§ **Brief**
Compute how many lines in the entries below contain "yellow", and output nothing but the number.

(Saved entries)
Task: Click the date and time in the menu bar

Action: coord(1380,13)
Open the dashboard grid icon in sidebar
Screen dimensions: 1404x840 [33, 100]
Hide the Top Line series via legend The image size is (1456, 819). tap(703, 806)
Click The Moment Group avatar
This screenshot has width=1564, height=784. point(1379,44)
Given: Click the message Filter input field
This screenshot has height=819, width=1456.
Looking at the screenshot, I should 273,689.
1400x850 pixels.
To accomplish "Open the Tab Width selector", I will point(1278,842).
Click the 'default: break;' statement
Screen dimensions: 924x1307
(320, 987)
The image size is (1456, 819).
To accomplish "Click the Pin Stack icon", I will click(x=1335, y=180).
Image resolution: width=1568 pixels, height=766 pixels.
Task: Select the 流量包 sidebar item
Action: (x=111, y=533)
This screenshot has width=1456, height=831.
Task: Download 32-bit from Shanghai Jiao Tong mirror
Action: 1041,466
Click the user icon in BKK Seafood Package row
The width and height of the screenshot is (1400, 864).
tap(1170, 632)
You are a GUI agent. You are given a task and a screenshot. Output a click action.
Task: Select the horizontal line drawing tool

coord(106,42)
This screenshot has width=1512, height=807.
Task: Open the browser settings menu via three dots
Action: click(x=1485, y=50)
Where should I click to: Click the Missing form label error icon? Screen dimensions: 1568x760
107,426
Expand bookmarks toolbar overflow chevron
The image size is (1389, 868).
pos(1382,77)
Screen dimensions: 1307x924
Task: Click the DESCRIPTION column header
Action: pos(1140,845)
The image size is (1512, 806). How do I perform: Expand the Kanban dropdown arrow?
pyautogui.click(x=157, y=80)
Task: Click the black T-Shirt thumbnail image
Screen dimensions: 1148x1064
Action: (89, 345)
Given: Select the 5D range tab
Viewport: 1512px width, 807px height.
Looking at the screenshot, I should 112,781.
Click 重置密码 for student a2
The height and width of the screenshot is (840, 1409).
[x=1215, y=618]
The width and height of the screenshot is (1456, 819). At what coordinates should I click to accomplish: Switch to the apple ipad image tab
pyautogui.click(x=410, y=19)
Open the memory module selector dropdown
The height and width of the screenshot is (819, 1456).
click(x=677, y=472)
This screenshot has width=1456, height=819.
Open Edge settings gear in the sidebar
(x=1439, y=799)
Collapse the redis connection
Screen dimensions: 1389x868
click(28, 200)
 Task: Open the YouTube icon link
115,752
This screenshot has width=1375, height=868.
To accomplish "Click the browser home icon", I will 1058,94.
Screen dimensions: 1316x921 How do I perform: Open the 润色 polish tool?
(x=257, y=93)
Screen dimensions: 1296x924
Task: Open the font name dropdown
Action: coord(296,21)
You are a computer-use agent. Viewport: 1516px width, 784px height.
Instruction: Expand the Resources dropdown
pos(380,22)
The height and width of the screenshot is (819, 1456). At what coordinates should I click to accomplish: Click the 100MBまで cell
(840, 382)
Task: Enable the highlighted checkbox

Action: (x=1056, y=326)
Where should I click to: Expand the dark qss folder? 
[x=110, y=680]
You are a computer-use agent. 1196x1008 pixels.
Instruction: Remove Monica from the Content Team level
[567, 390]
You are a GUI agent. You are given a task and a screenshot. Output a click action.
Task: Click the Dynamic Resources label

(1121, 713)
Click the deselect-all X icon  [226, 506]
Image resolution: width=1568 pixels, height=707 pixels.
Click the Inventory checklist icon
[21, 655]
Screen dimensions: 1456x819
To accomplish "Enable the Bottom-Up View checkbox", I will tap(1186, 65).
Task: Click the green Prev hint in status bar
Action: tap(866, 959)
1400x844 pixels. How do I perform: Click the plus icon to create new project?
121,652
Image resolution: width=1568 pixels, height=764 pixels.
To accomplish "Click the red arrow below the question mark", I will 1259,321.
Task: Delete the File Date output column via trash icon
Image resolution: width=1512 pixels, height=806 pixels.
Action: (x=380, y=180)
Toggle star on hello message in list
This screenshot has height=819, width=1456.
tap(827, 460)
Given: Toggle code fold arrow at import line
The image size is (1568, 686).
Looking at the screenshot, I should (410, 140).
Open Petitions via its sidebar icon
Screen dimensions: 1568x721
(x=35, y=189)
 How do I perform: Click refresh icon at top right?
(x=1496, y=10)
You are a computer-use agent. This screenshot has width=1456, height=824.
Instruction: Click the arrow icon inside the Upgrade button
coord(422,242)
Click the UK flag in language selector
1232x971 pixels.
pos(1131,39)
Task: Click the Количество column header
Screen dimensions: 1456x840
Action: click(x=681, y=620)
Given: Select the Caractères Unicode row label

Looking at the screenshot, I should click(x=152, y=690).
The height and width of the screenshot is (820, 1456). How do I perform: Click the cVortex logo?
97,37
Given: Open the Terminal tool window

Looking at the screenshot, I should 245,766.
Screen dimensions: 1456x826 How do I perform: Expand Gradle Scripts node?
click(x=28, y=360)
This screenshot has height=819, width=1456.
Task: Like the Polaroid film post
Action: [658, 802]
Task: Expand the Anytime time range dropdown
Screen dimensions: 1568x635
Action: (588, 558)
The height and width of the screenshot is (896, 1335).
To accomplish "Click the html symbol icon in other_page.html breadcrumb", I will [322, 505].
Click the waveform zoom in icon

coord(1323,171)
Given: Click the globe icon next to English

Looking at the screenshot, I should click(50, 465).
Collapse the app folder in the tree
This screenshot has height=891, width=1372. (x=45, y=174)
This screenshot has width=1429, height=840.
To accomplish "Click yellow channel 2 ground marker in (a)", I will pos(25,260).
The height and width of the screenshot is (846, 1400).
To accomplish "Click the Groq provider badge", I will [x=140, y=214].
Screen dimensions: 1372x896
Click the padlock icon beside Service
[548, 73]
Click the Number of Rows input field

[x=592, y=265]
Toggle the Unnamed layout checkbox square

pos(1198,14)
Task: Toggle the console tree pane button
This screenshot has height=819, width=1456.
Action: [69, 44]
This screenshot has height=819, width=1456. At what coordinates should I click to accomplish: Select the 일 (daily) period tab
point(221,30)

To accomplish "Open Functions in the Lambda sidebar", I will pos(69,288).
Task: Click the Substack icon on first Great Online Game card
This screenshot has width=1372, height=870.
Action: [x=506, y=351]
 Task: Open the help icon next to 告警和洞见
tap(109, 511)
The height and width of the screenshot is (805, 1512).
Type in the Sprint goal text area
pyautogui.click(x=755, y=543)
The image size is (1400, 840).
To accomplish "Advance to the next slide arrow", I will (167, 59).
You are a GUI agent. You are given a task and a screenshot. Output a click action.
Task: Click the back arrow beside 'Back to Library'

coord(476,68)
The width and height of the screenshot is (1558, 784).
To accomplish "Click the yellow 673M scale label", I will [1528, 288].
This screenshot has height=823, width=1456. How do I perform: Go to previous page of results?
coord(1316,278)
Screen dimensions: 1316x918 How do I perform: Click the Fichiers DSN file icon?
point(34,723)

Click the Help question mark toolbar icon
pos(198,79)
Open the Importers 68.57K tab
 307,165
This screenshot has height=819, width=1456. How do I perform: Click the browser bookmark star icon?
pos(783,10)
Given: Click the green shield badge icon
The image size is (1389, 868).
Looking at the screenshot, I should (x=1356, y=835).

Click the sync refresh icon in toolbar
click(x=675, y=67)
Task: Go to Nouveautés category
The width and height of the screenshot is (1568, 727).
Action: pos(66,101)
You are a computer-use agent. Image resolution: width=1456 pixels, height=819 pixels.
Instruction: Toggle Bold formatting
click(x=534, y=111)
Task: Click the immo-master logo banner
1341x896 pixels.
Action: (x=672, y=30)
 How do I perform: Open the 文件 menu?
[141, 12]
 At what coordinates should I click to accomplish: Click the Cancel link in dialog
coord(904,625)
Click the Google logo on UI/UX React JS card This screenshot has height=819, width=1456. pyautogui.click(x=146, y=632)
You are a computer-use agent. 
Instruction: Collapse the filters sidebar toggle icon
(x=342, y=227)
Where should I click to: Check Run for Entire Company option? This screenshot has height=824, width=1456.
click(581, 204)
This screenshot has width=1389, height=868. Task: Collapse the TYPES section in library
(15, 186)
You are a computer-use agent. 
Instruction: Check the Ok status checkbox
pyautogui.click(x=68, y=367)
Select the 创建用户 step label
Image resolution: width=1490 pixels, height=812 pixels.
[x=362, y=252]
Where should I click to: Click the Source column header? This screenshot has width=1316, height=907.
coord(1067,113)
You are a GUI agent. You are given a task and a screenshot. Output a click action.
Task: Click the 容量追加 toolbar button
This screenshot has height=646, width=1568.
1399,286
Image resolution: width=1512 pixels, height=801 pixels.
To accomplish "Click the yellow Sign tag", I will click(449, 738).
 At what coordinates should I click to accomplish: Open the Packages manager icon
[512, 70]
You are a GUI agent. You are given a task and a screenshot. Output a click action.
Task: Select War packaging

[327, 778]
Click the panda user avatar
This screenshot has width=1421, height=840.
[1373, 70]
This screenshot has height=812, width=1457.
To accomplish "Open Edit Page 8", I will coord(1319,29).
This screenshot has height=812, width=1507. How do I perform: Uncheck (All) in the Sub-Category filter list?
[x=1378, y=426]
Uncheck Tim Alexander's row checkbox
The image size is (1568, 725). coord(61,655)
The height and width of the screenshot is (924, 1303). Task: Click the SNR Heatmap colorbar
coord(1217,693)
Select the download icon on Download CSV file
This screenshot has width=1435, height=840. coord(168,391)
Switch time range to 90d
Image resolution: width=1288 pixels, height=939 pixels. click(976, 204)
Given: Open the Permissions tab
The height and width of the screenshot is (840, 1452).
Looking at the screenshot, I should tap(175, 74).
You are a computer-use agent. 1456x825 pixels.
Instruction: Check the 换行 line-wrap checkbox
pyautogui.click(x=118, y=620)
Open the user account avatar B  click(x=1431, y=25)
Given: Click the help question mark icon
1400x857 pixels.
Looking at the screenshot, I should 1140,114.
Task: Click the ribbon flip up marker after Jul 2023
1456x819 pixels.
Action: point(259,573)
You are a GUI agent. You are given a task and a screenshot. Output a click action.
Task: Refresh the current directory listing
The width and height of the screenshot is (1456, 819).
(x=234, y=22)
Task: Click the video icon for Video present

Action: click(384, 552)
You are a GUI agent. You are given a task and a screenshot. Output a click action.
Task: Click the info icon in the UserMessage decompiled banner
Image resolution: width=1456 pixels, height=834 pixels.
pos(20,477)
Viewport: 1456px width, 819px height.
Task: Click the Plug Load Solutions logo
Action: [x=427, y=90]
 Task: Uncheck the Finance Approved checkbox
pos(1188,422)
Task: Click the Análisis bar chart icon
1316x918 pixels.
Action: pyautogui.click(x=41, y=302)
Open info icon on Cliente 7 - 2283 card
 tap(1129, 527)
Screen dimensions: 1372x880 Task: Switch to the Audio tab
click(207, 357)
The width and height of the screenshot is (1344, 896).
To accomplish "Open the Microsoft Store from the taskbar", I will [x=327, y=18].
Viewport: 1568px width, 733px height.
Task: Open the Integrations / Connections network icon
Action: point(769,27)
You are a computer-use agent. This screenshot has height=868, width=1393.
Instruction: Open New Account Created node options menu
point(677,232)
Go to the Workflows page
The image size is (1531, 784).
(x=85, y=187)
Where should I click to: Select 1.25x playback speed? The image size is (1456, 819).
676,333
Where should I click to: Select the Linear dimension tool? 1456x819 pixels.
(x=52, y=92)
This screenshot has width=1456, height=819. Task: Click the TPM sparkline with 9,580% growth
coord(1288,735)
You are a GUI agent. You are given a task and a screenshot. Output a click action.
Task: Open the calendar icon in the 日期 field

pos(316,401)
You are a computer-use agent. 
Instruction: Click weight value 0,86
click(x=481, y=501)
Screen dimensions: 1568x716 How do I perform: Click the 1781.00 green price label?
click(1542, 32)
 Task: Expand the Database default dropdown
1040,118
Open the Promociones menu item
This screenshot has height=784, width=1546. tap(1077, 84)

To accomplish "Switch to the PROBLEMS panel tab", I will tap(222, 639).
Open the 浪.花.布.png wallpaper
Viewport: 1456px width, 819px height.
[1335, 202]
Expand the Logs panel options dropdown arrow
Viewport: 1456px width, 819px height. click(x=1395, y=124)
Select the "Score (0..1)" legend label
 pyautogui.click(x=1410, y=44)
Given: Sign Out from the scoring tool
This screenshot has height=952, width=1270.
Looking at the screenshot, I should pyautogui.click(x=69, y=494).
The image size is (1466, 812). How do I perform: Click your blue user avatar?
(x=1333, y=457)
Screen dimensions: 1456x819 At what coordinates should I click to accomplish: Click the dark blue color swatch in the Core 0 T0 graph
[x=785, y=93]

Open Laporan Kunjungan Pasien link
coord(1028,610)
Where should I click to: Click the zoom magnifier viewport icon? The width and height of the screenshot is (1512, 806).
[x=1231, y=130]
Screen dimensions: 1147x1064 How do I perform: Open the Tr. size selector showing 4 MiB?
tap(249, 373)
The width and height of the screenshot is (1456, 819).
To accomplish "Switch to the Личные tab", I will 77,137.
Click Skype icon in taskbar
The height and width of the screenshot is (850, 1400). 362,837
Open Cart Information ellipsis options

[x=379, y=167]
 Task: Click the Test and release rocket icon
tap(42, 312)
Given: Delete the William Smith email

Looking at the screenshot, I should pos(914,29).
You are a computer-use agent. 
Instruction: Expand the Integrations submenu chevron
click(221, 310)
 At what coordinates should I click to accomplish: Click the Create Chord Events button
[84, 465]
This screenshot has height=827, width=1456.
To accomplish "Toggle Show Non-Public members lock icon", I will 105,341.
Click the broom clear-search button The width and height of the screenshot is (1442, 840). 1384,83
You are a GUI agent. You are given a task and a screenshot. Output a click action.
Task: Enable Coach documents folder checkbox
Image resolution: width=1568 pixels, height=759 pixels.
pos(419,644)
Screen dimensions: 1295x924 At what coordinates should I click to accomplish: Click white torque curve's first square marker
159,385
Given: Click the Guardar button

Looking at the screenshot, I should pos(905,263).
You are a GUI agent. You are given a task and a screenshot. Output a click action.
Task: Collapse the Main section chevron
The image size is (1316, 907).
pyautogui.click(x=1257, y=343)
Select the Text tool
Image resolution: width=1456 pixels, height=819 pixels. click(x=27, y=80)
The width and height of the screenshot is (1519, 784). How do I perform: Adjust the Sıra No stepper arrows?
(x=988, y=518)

§ **Task result**
3